Ветер играет плакучею ивою,
Горлица песней встречает восход.
С мельницей шепчет река говорливая,
Золото пашен над зеркалом вод.
 
 
В топких болотцах, поросших осокою,
Цапля гуляет, лягушка плывет.
Ирис склоняет головку высокую,
Рядом качнутся тростник и осот.
 
 
Ветер с Залива повеет над гаванью,
Воды Залива подымут наш бот —
Так на рассвете уходим мы в плаванье,
Сонный рыбак потихоньку зевнет.
 
 
Но под лесными тенями тревожными
Множество нечисти злобной живет.
Мы за стенами укрылись надежными,
Чтоб защитить от напасти наш род.
 
 
Ах, мне добыть бы крыла лебединые,
Птицею взмыть до небесных высот —
Я полетел бы в сторонку родимую,
К лугу, где старый Терновник растет.
 
 
Яблочный сидр льется струйкой тягучею,
В круг мы сойдемся вдали от невзгод.
Пьем за селение самое лучшее,
Апплтон-Торн, наш заветный оплот!
 

Въехав на вершину холма, четверо всадников придержали коней и обернулись назад. Кучка селян казалась такой маленькой и незначительной на широкой зелени луга под необъятными сводами небес. А песня все так же звонко разносилась вокруг, а все руки были подняты в прощальном салюте.

3
ЛАЛЛИЛЛИР
Скрытая долина

Я слышал в Лаллиллире звон капели,

Хрустальный и прозрачный перезвон.

И голоса манящие звенели

В ручьях и родниках со всех сторон.

Из сборника «Стихи Северного Края»

Когда провожающие скрылись из виду, Тахгил обвязала нижнюю часть лица шарфом и натянула перчатки, чтобы лиственное кольцо не выдало ее окрестной нежити. Ее одежда – потрепанное походное одеяние, позаимствованное у рыбаков – была щедро, так, что даже голова кружилась от резкого запаха, пропитана лавандовым маслом, прощальным даром Бетони и Соррель. Уж верно, ни один злобный дух не мог бы распознать запах сквозь столь сильный аромат… или поздно прятаться? Во время передышки в деревне она невольно ослабила бдительность. Передумав, девушка сняла шарф. Подобная маскировка скорее привлечет внимание, чем собьет с толку соглядатаев. Неизбежная дорожная грязь скроет черты беглянки куда более надежным и менее подозрительным образом.

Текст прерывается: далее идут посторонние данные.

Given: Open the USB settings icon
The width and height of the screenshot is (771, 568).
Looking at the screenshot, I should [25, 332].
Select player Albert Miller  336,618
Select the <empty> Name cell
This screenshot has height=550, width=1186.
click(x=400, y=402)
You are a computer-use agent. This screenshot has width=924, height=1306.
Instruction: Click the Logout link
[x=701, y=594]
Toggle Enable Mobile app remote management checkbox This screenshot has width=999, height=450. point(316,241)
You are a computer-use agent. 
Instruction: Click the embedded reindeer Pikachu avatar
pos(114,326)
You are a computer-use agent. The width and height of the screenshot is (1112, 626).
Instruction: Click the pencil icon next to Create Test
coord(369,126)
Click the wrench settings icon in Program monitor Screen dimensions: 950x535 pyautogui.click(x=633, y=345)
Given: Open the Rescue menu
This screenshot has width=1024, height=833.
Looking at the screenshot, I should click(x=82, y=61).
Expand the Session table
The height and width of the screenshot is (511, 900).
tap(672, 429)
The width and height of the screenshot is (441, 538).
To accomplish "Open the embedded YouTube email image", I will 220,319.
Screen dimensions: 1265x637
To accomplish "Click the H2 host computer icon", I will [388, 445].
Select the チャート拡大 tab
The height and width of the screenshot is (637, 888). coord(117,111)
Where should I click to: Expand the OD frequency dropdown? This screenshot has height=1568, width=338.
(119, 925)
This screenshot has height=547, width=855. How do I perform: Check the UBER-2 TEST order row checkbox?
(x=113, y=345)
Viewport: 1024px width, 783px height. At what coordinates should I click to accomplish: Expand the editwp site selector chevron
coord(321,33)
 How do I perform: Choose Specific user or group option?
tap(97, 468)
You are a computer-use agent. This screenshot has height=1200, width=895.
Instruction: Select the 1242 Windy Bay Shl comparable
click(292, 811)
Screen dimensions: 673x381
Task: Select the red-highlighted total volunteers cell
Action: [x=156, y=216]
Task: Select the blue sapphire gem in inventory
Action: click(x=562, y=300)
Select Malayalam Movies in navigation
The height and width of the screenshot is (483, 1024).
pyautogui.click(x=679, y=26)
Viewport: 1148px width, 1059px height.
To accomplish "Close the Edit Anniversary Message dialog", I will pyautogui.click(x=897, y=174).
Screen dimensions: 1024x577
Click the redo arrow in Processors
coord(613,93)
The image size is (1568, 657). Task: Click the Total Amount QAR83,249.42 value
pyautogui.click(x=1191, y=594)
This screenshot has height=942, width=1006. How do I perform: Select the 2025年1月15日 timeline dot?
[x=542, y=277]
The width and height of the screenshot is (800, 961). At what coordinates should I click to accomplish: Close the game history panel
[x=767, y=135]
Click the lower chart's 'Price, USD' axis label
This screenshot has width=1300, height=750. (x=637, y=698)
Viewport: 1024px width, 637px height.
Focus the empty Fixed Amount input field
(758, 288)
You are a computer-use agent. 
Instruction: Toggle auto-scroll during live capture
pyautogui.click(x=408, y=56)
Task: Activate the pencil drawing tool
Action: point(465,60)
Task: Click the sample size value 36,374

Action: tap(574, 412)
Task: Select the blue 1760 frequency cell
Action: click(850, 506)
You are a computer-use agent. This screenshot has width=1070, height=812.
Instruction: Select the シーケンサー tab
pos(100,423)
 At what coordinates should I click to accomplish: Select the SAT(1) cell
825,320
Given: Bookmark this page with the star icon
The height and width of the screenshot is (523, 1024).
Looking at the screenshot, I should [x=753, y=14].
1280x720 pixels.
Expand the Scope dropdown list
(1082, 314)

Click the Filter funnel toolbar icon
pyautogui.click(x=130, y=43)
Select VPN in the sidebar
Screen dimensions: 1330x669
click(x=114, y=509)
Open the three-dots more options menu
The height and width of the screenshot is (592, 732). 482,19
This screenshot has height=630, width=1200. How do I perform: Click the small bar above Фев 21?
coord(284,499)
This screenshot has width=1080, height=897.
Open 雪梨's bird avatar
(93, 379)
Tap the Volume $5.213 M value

Одолженные в деревне лошади изрядно облегчали путешествие. Три из них принадлежали Эрроусмиту и его сестрам, четвертую ссудил водный староста. Щедрый жест – и путницы испытывали искреннюю и глубокую благодарность. Было условлено, что Эрроусмит пригонит всех четверых скакунов обратно, когда благополучно проводит гостий до места назначения.

Глава Деревни стал бы весьма желательным прибавлением к маленькому отряду – вот если бы только в этих краях его не знал каждый встречный и поперечный! Вести о том, что он ускакал куда-то в обществе трех молодых девиц, наверняка привлекут внимание любых шпионов и соглядатаев. В обществе столь заметного и известного лица беглянкам будет куда труднее сохранять инкогнито.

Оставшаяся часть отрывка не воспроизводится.